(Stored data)

***

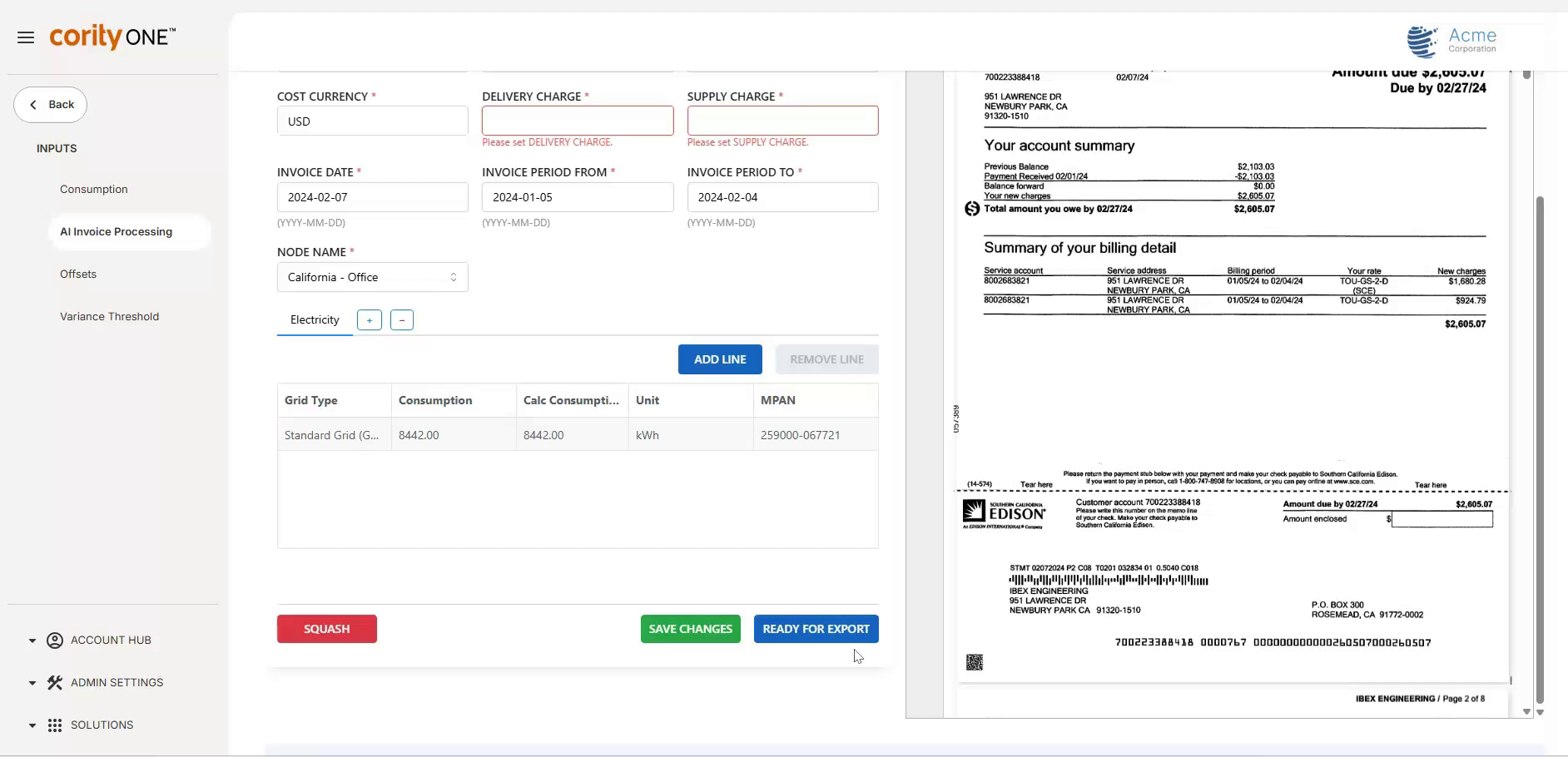Screen dimensions: 1568x757
Task: Click the red Squash button
Action: (326, 629)
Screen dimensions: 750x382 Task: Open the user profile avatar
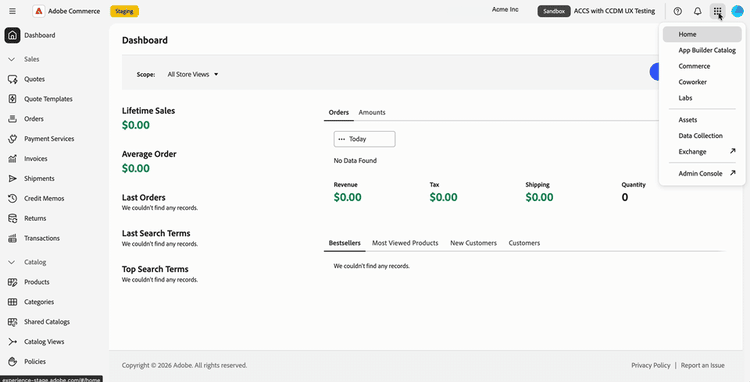click(x=737, y=11)
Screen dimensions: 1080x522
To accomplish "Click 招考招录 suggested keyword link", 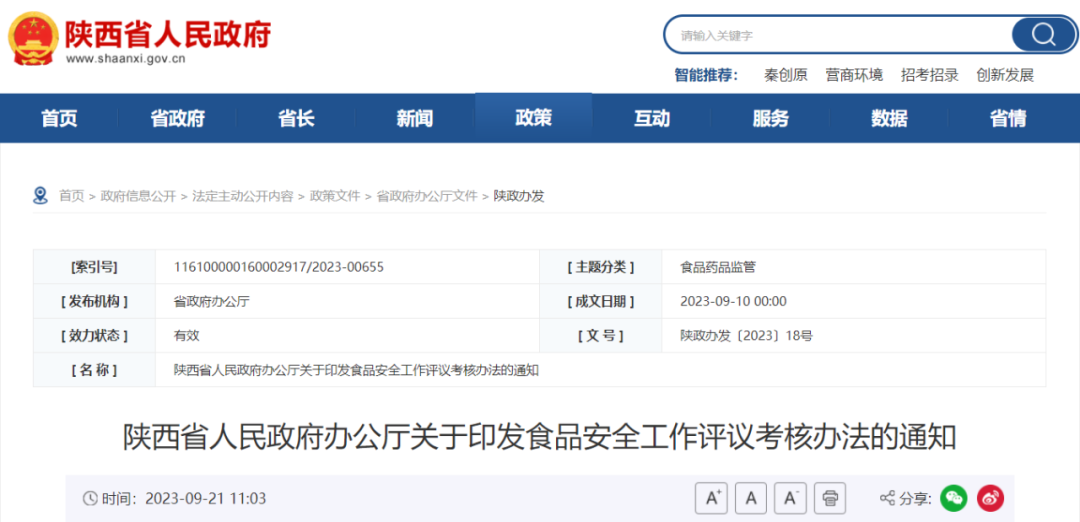I will (x=929, y=75).
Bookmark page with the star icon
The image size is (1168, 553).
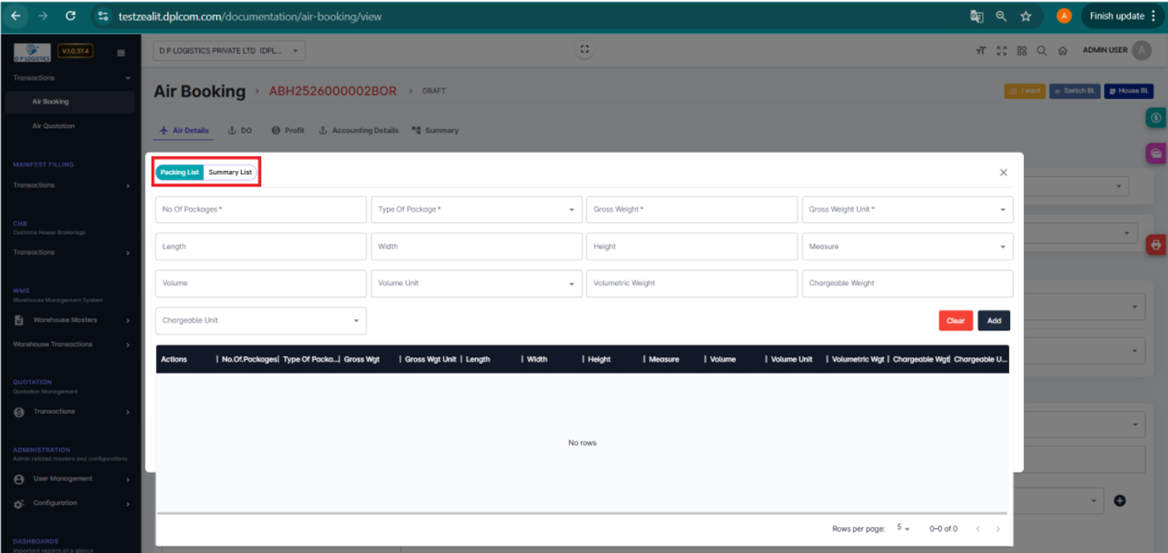click(1026, 16)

***

◆ **Task**
Starting at the line that contains "Bookmark page with the star icon", restate every line through the end of the records exactly as written, but leave the pictures out.

◆ **Answer box**
Bookmark page with the star icon
The image size is (1168, 553).
click(1026, 16)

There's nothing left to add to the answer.